Le Parlement européen a adopté fin juin une résolution demandant la suspension temporaire des dispositions de responsabilité élargie du producteur (Extended Producer Responsibility – EPR) prévues par la Directive sur le traitement des eaux urbaines résiduaires (Urban Wastewater Treatment Directive – UWWTD).
La directive UWWTD prévoit que les industries pharmaceutique et cosmétique prennent en charge une part majeure des coûts liés à l’élimination des micropolluants présents dans les eaux usées urbaines. Cette approche repose sur le principe du « pollueur-payeur », les deux secteurs étant identifiés comme des contributeurs significatifs à la présence de résidus de substances dans les systèmes aquatiques.
Dès son adoption, cette disposition a suscité une vive opposition de la part des industriels. Plusieurs organisations représentatives ont contesté tant les hypothèses retenues que l’évaluation économique du dispositif, estimant que les charges financières pourraient être particulièrement lourdes pour certains segments du marché, notamment les fabricants de médicaments génériques.
Cette décision marque donc une nouvelle étape dans un dossier particulièrement sensible à l’intersection des politiques environnementales, industrielles et de santé publique. Selon la résolution adoptée, plusieurs éléments justifient une réévaluation du dispositif avant sa mise en œuvre complète.

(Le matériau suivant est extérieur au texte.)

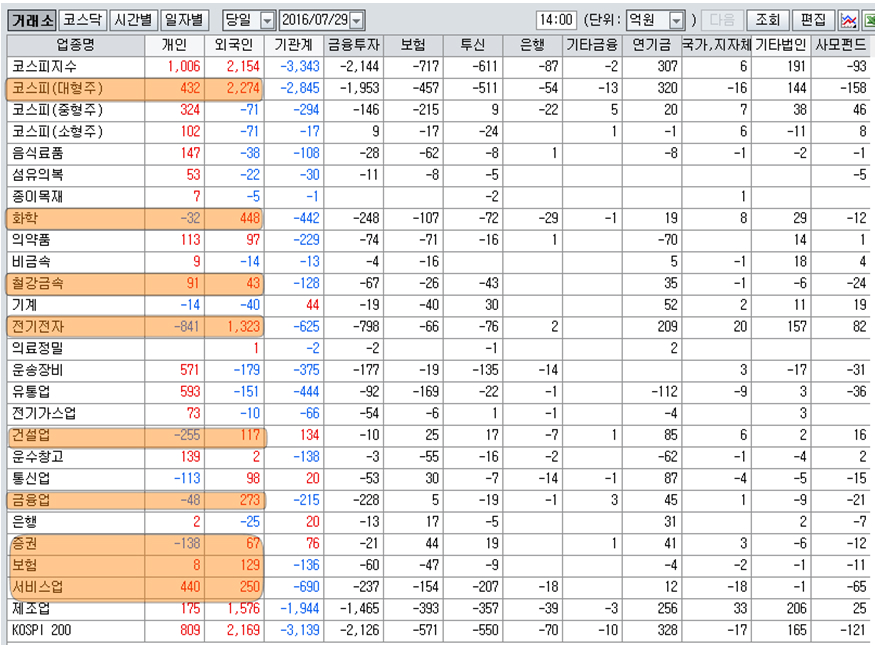
Task: Click the 개인 column header
Action: [174, 45]
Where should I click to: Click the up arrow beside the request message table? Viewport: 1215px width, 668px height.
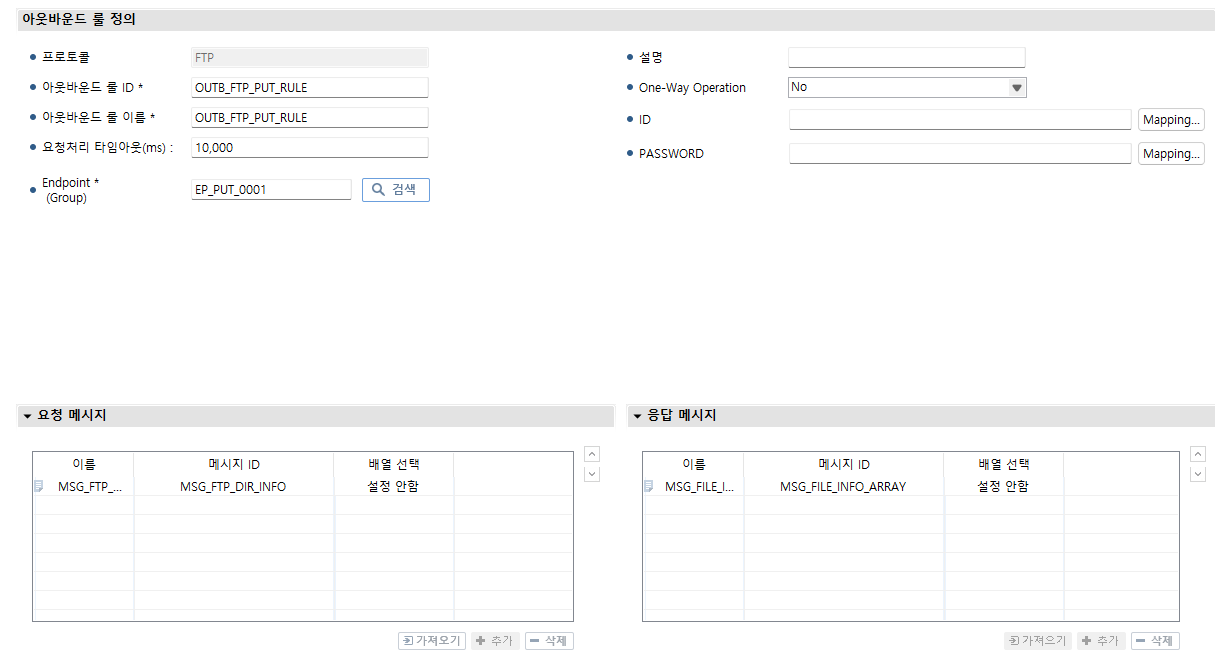click(x=591, y=453)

La Commission européenne a déjà évalué l’impact de la directive relative à la gestion des eaux usées. Cependant, les estimations de coûts figurant dans les évaluations réalisées en Allemagne et en Espagne s’écartaient des chiffres avancés par la Commission, ce qui a suscité des doutes quant à l’impact de cette législation. Les parties prenantes ont exprimé des inquiétudes concernant la méthodologie de la Commission et les divergences entre les données qu’elle a utilisées et les éléments de preuve soumis à l’Agence européenne des médicaments.

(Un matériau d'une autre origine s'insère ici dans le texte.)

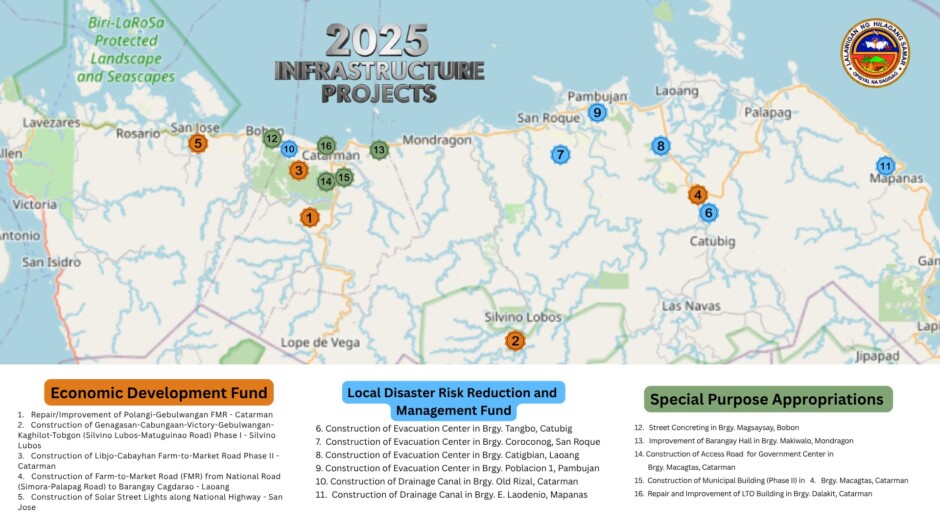
Task: Select green marker 13 near Mondragon
Action: [378, 150]
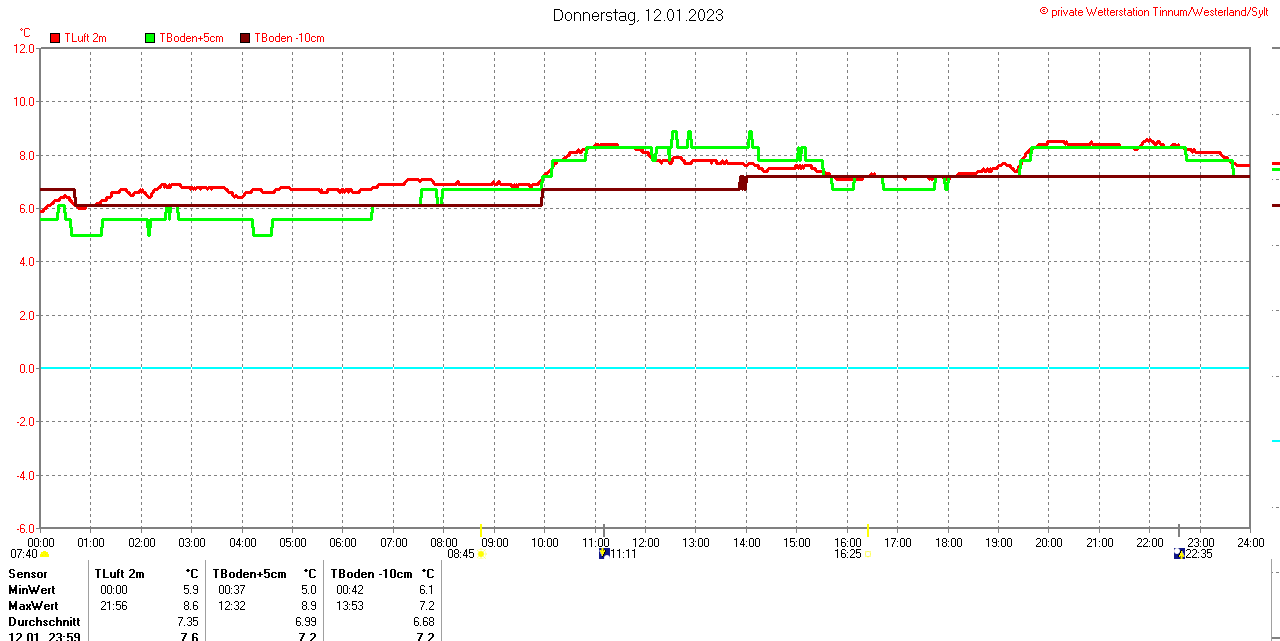
Task: Click the green TBoden+5cm legend square
Action: pyautogui.click(x=151, y=38)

Face à ces incertitudes, le Parlement appelle à une suspension temporaire de la mesure dans l’attente d’une nouvelle évaluation approfondie.
La Commission européenne est désormais invitée à produire une nouvelle analyse d’impact avant la fin de l’année.

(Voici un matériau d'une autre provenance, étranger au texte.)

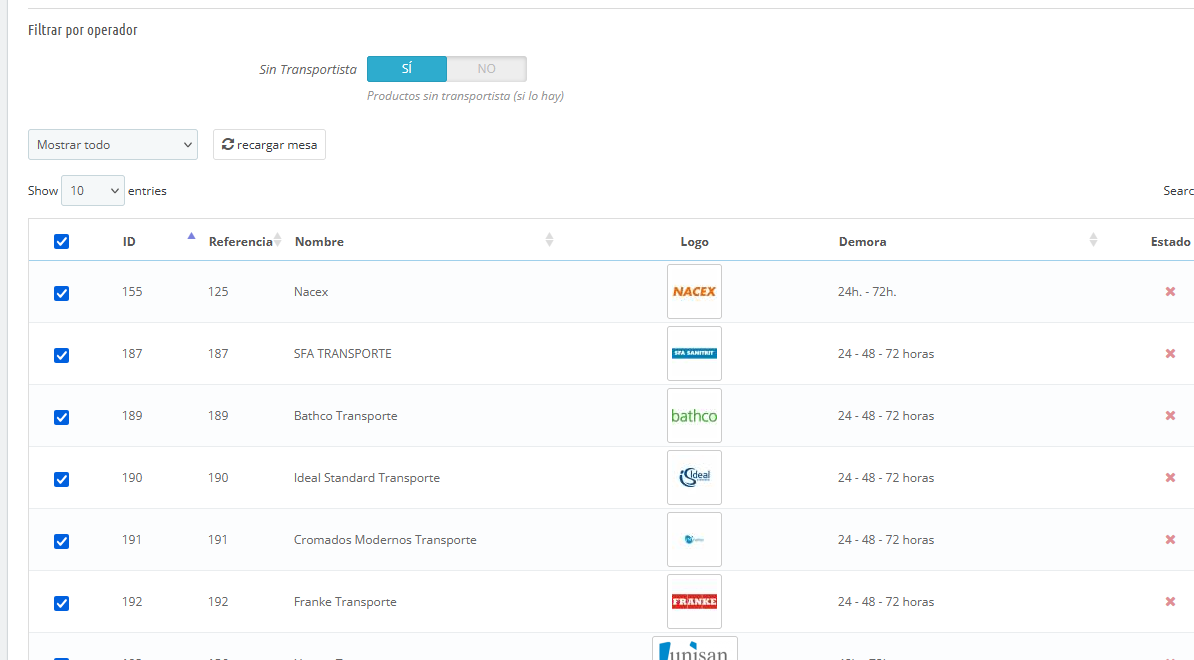The width and height of the screenshot is (1194, 660).
Task: Uncheck the checkbox for Nacex row
Action: click(x=61, y=293)
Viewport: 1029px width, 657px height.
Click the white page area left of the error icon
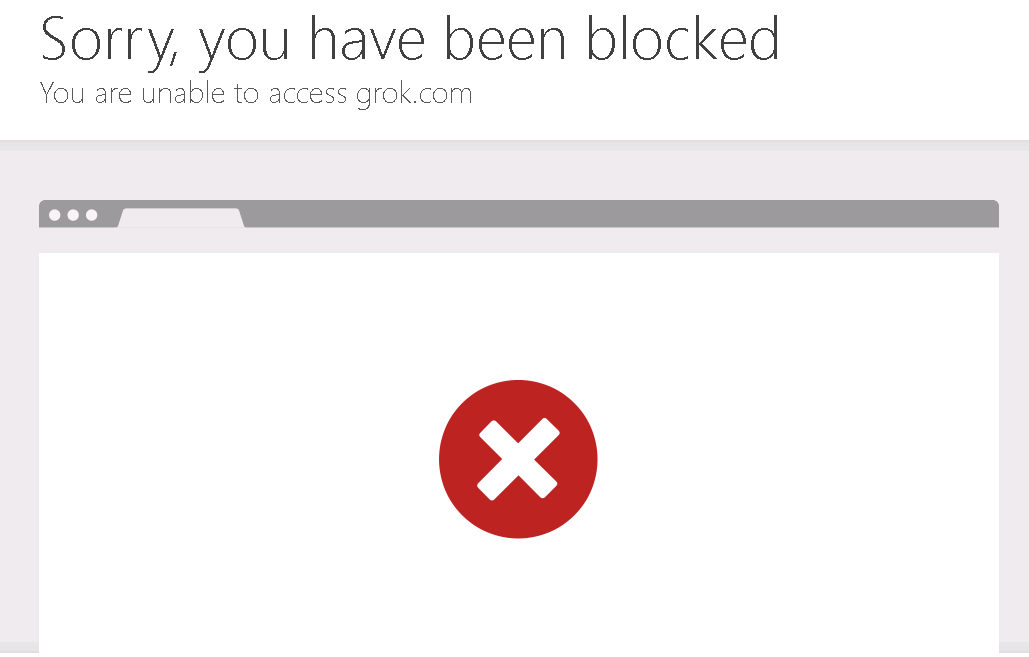pyautogui.click(x=236, y=459)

Cette étude devra notamment :
- La liste des substances présentes dans les eaux usées urbaines ;
- vérifier les coûts réels des traitements quaternaires nécessaires à l’élimination des micropolluants ;
- déterminer plus précisément la contribution respective des différents secteurs économiques ;
- évaluer les conséquences potentielles sur la disponibilité, l’accessibilité et l’abordabilité des médicaments au sein de l’Union européenne.
Une attention particulière devra être portée aux médicaments génériques, aux principes actifs critiques ainsi qu’aux risques potentiels pour la résilience de la chaîne d’approvisionnement pharmaceutique européenne.
Dans sa résolution, le Parlement souligne que les pénuries de médicaments constituent déjà un défi croissant pour les systèmes de santé européens. Les parlementaires estiment qu’il est essentiel d’évaluer si les coûts supplémentaires induits par la directive pourraient conduire certains fabricants à réduire leur présence sur le marché européen ou abandonner certaines productions jugées non rentables.
Les représentants de l’industrie pharmaceutique ont accueilli favorablement cette décision.
L’association Medicines for Europe, qui représente les fabricants de médicaments génériques, considère cette résolution comme une avancée importante pour préserver l’accès des patients aux traitements. De son côté, l’EFPIA a salué la réévaluation du dispositif, estimant que sa mise en œuvre initiale pouvait affecter les capacités de production, l’innovation et la compétitivité de l’industrie européenne.
À l’inverse, les organisations représentant le secteur de l’eau ont vivement regretté cette orientation politique.
L’association EurEau estime que la suspension reporte injustement des coûts vers les collectivités locales et les contribuables. Water Europe considère également que ce délai pourrait ralentir la mise en œuvre d’actions environnementales pourtant nécessaires et accroître à terme les coûts de traitement.
Pour ces acteurs, le maintien du principe de responsabilité financière des secteurs générant les micropolluants demeure essentiel pour garantir la durabilité des investissements dans les infrastructures de traitement des eaux.
Cette décision ne remet pas en cause l’objectif européen de réduction des micropolluants dans les eaux usées, mais ouvre une période de réexamen qui pourrait conduire à des ajustements significatifs du mécanisme de financement.